2014年のマリンガ日本公園落成式で、抱き合って喜ぶプピン市長とバーロス前市長

2014年のマリンガ日本公園落成式で、抱き合って喜ぶプピン市長とバーロス前市長

2014年のマリンガ日本公園落成式で、抱き合って喜ぶプピン市長とバーロス前市長誰が、何故、日本語学校を再開したか?

 ずっと昔からの緩慢な趨勢であるが、特に近年、各地で日本語学校の閉校が多い。ところが、マリンガーには、かつて一度閉めた学校を再開し、現在も存続させている――という珍しい事実がある。こういう例は、ほかに聞いたことはない。
 閉めたのは、1970年代である。地元の若者で、大都市の大学へ行き、卒業後、戻ってきた二世たちが「我々はブラジル人であり、日本語は必要ない」と唱えたのがキッカケとなった。
 結局、学校は先生を務めていた人の私的経営に移された。が、それは長くは続かなかった。以後は宗教団体が、ささやかに子供たちに教える程度になった。
 普通なら、そのままになったであろう。が、十数年も経ってから、変化が起きた。学校再開の気運が盛り上がったのである。それを盛り上げたのは誰だったか?
 大方の人が、それは一世の有志だろう……と推定する。が、そうではなかった。ブラジル生まれの人々であった。ただし若手の二世ではなく、壮老年層であった。戦前、戦中に子供時代を送り、何の疑いもなく、自分たちを日本人と思い込んでいた世代である。
 十数人が中心になって、再開・運営のため尽力した。何故、そうしたのであろうか?
 尽力した一人で、筆者がマリンガーで会った勝山三夫さんによると、
 「日本文化の大切さに気づき、それを守るためには、やはり日本語が必要と感じて……」そうしたという。
 1990年頃、開校し今も続いている。生徒数は120~130人で安定しており、これからも、このまま行ける見込み。
 ただ「日本文化を守るため」といっても、よく判らない。人は、しばしば、この日本文化という言葉を使うが、実に漠としている。後日、改めて勝山さんに電話で問い合わせてみた。「その文化とは何ですか?」と。すると、こういう返事だった。
 「精神、心、魂です」そう、文化には、そういう面もあった。
 勝山さんは続けた。
 「昔(戦前)は何処でも親が会館をつくり、そこで学校を開き、子供たちに日本語を教えてくれました。戦時中は家の中で……。我々は、そういう親の姿を見ながら育ったので、その面影が残っていたのです。親がそうしてくれたことの有難さが判ったのです」
 これには、ハッとした。

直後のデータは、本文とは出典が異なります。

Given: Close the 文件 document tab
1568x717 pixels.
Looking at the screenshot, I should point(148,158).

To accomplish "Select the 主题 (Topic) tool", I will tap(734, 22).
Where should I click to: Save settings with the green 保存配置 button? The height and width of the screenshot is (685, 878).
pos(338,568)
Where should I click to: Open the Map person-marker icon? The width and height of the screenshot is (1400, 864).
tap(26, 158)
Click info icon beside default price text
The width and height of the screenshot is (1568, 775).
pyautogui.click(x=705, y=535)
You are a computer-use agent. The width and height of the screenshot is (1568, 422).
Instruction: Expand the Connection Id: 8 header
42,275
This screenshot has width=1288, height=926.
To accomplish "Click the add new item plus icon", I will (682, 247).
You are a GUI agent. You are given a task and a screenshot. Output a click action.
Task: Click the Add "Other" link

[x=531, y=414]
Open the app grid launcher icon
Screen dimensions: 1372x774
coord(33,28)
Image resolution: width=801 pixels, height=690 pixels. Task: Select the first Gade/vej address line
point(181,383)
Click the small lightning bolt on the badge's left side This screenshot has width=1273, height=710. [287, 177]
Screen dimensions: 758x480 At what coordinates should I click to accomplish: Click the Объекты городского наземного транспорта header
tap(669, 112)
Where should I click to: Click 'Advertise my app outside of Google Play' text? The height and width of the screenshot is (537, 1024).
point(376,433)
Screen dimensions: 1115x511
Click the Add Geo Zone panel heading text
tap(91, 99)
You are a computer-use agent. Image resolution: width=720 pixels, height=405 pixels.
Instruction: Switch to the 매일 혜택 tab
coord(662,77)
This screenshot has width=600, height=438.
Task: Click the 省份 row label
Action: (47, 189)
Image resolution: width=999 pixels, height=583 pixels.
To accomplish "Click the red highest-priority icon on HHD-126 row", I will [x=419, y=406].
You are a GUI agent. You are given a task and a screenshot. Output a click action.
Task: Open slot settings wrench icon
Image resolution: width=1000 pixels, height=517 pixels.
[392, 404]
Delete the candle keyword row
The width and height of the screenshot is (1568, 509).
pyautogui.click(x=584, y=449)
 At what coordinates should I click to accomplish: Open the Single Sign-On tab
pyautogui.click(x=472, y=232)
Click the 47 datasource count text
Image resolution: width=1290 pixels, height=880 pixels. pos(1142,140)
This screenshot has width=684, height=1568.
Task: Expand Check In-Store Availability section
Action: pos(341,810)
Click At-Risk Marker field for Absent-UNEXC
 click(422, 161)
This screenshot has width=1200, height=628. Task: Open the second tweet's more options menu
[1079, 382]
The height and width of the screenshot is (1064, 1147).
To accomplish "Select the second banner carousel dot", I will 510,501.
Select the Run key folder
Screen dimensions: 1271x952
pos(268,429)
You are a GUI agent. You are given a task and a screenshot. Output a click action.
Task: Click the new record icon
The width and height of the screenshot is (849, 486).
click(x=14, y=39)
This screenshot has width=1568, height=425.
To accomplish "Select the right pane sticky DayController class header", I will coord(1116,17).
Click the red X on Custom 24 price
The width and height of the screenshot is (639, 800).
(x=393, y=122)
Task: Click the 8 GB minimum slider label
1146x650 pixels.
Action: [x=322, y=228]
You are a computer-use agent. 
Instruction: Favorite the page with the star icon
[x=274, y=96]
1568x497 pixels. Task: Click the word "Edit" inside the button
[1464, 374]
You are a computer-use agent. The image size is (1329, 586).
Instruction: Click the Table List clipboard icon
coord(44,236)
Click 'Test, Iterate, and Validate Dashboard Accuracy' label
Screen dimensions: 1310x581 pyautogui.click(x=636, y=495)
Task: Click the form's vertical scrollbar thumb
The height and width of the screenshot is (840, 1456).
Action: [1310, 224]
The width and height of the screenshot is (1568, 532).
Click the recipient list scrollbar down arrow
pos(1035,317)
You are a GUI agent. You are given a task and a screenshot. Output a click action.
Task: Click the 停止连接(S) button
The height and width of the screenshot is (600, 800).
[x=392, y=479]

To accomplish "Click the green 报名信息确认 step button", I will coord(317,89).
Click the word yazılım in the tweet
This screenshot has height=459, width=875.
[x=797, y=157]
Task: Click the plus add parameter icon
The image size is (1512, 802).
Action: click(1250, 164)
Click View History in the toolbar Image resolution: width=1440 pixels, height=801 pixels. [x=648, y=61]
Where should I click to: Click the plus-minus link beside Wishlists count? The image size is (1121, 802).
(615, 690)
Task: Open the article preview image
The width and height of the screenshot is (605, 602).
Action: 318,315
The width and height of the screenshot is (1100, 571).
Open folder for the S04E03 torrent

戦前の日本語学校の命脈が、ここに生き続けていたのである。
 すでに記したことであるが、戦前は、どこの入植地でも、日本語学校をつくった。正確には日本学校といったそうであるが……。また学校と言っても、多くは粗末な小屋で、教材らしい教材もなかった。しかし親は、これにこだわった。
 外国語教育禁止令が出ても、隠れ授業を続けた。戦時中もそうして逮捕された先生もいた。拷問を受けて死んだ先生もいた。戦争が終ると、禁止令が解除されてもいないのに、学校を再開した処もある。
 子供だった勝山さんたちは、その親たちの懸命な姿、そして学んだ日本語から、日本人の精神、心、魂を学びとっていたのである。
 では、その精神、心、魂とは何なのか?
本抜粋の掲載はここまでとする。